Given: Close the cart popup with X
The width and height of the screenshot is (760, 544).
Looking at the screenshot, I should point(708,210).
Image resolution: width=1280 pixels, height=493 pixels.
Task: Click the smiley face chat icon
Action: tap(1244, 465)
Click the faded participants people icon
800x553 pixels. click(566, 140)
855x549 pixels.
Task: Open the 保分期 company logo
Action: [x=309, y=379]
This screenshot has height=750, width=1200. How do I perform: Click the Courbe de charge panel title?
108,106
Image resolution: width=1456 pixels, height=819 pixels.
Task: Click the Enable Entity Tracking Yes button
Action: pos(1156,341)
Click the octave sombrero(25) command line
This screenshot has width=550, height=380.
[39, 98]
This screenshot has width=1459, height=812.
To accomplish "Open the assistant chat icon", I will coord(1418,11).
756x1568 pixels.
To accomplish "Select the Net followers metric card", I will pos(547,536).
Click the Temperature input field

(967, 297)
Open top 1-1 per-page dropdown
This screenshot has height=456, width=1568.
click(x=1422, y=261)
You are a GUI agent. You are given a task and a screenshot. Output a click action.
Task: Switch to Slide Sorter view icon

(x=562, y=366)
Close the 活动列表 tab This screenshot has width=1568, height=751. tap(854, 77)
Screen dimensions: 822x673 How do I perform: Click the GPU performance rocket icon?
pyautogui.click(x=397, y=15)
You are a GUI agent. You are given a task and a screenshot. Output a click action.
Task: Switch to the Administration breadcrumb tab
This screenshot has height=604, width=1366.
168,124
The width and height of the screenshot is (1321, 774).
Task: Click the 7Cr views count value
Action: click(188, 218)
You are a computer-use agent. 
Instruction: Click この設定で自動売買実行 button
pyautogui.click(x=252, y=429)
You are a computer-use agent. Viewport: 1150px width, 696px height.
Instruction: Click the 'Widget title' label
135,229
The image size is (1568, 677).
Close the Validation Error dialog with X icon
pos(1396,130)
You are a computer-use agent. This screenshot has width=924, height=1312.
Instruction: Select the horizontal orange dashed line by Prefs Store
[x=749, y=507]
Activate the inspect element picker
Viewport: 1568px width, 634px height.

· · · · · · ·

* _TRY IT_: Reproduce exactly the lines above from the line with "Task: Switch to the" to the line with "You are a computer-use agent. Viewport: 1150px", including both, and add nothing.

* _REPLY TO THE EXERCISE_:
Task: Switch to the Administration breadcrumb tab
This screenshot has height=604, width=1366.
168,124
The width and height of the screenshot is (1321, 774).
Task: Click the 7Cr views count value
Action: click(188, 218)
You are a computer-use agent. 
Instruction: Click この設定で自動売買実行 button
pyautogui.click(x=252, y=429)
You are a computer-use agent. Viewport: 1150px width, 696px height.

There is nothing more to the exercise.